Перелом в развитии поэмы происходил внезапно – стоило ее героям, разбитым наголову, испытать прямую угрозу собственному существованию. Животный ужас, паника пронизывали надсадный крик бунтовщика Бурнова, никак не желающего терять надежду:

Яблоневым цветом брызжется душа моя белая,
В синее пламя ветер глаза раздул.
Ради Бога, научите меня,
Научите меня, и я что угодно сделаю,
Сделаю что угодно, чтоб звенеть в человечьем саду!

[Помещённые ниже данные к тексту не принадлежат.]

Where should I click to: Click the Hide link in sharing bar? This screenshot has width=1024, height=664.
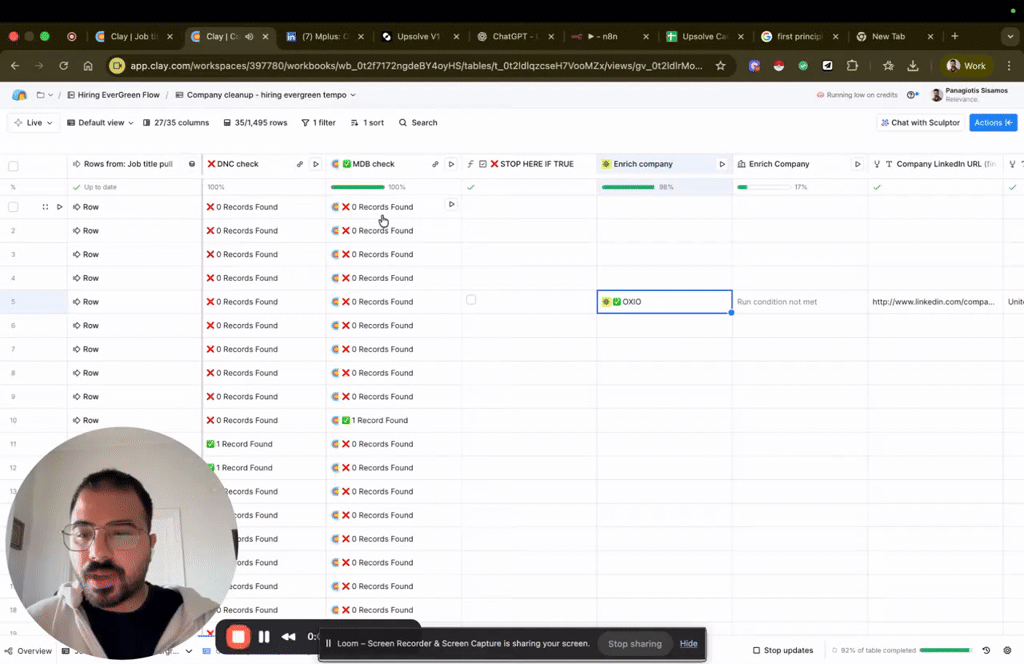point(688,643)
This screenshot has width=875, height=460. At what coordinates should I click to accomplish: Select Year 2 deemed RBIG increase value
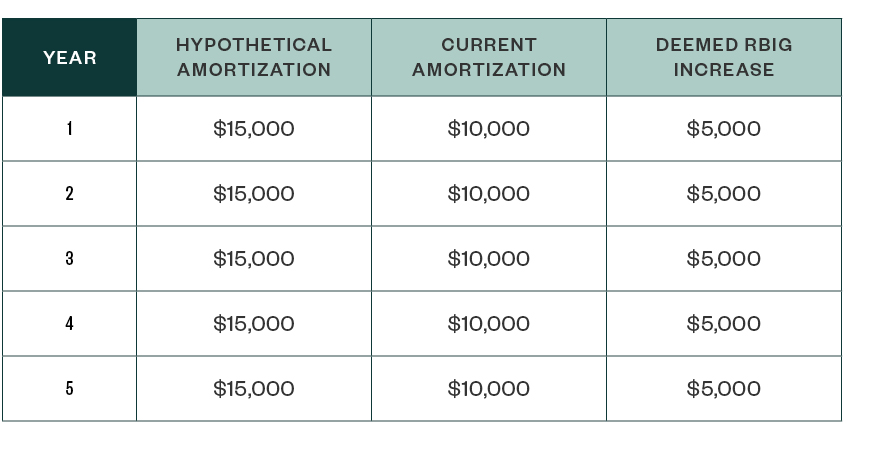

Мечта не сбылась. Рай на земле предполагал вечное цветение, вечную силу и славу телесного бытия. Но человек, его земная плоть, но природа, ее зеленое буйство – они рано или поздно должны умереть. Люди не в силах перейти положенный им предел. И бунтовщики, не ведавшие ничего иного, кроме этой жизни, этого мира, выдавали самозванца властям. Пугачев видел воочию, что неизбежная осень, неизбежная смерть «подкупила» его сообщников, готовых любой ценой сохранить то, что и составило движущую силу бунта, – свою плоть, свой живот. Он становился жертвою им самим посеянной бури. Последний монолог поверженного героя содержал поистине страшное открытие:

Боже мой!
Неужели пришла пора?
Неужель под душой так же падаешь, как под ношей?
А казалось… казалось еще вчера…
Дорогие мои… дорогие… хор-рошие…

Вот так же развеялись в дым некогда радужные настроения художника. Тема утраченной молодости, «сгибшей надежды» уже никогда не покидала его. Словно опережая многое из написанного Есениным позже, в год создания «революционной исповеди» – «Пугачева», появилось богатое и строгое «Не жалею, не зову, не плачу» с его печальными, простыми словами: «Все мы, все мы в этом мире тленны». Истиной, нелегко давшейся поэту.